On Sunday 19 February 2006 04:20, Matthias Andree wrote:
> On Sat, 18 Feb 2006, D. Hazelton wrote:
> > At this point I seem to have stumbled across a document that has what
> > Joerg might be looking for Linux to introduce. It's available at t10.org
> > and is a translation layer specification for OS's to use if they want to
> > access ATA devices like SCSI ones.
>
> Is that something other than CAM? If so, please mention the exact
> document name.
The documents title is: "Information Technology - SCSI / ATA translation (SAT)
The revision I'm looking at is R08 - the most current I could find. I'll have
to dig, but it doesn't appear to just be a rewrite of CAM from the quick once
over I gave it.
> > Seems to me this wouldn't be a good or bad thing to add to the kernel.
> > The
>
> Well, such an integration must avoid:
>
> - breaking existing conformant applications, where conformant here would
> apply to existing interface documentation such as the SCSI General
> Programming HOWTO from torque.net.
>
> This means that int fd = open("/dev/foo", O_RDWR, 0);
> int e = ioctl(fd, SG_IO, &cmd_block);
> needs to remain functional.
>
> - duplicating code which would cause immediate bit-rot...
Yes, true. After all Linus has said that there is to be no more breaking of
userspace interfaces. In this case I think what the layer would do is allow
the people that want to to use /dev/sg* to access all SCSI and ATA devices on
a given system.
It's purpose, from the blurb on t10.org, is to provide a SCSI interface to ATA
disks for people that want to access them that way.

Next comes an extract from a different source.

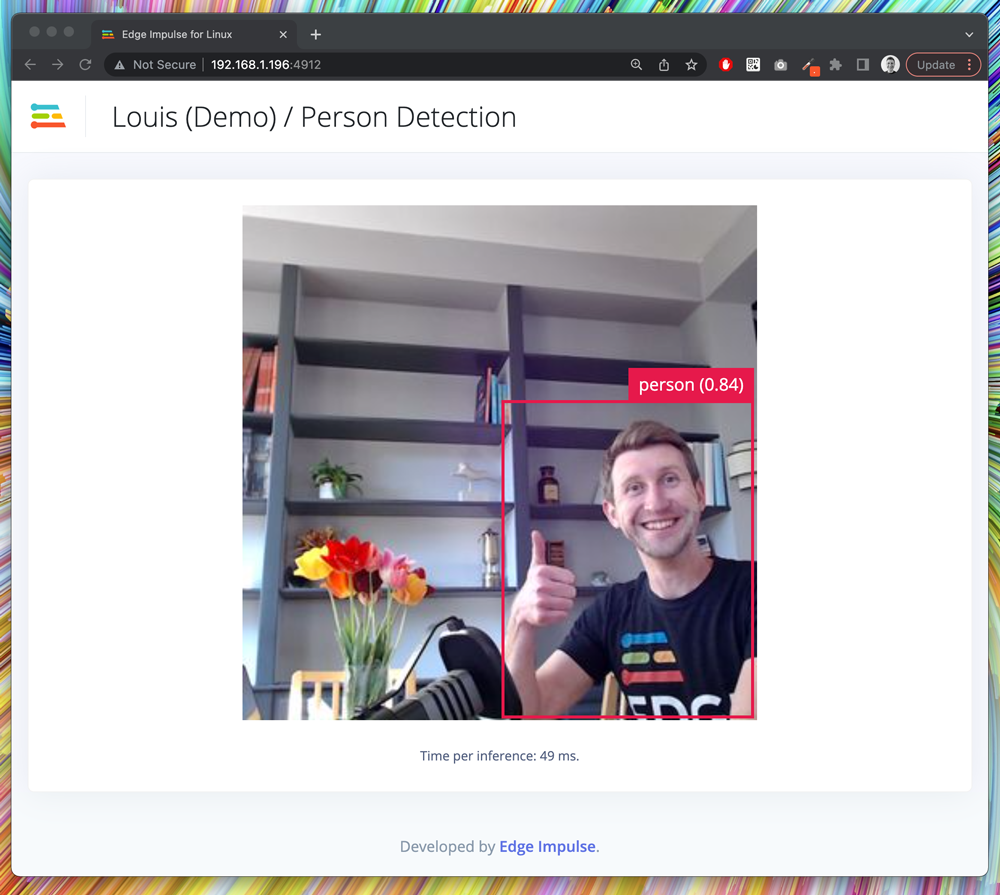This screenshot has width=1000, height=895.
Task: Expand the tab search chevron
Action: (x=968, y=34)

> > problem is that introducing the layer and thereby unifying the SCSI and
> > ATA busses into one namespace is a big task.
>
> ...so it could really only be an interface layer on top of existing
> interfaces to avoid that. (Any other opinions?)
>
Right. Which is one reason why I did say that I thought it might be a good
idea, but didn't think that anyone would bother. I also don't think it's
really necessary. SG_IO happens to work great and the amount of work
involved...
Anyway, to me it seems like it'd just be resurrecting a deprecated module and
expanding it so it has a wider scope. Only real difference would be that it
wouldn't take devices from their driver, just provide a second interface to
it - which also means that all the ATA drivers would need to have hooks that
it could call into. (Or am I over thinking it here?)
> And then that interface would only be sensible if it actually improves
> the situation, for instance, if applications gain source-level
> compatibility with NetBSD or FreeBSD.
Well, FreeBSD implements CAM, so if someone implemented CAM that'd provide
source-level compatability. In this case what it would do is hard to say -
the only thing I can think it _might_ do is quiet a couple of people down a
bit.
> I think libata's integration of parallel ATA is already going a way that
> leads to unifiying all the layers. For disks, the sd driver is used with
> libata. I'd be surprised if it wouldn't work for CD/DVD drives, too, at
> least in the long run.
Ah, yes. I was under the impression that libata only handled PATA and SATA -
is it going to be expanded to encompass the entire ATA bus?
> Part of the problem is Jörg's expecting a solution the day before
> yesterday.
Well, from some comments he made in private mails he seems to think he was
promised (by Linus, no less) that the DMA problems in ide-scsi were going to
be fixed. Instead the module was deprecated and SG_IO was introduced - this
seems to be one of the things he's been angry about.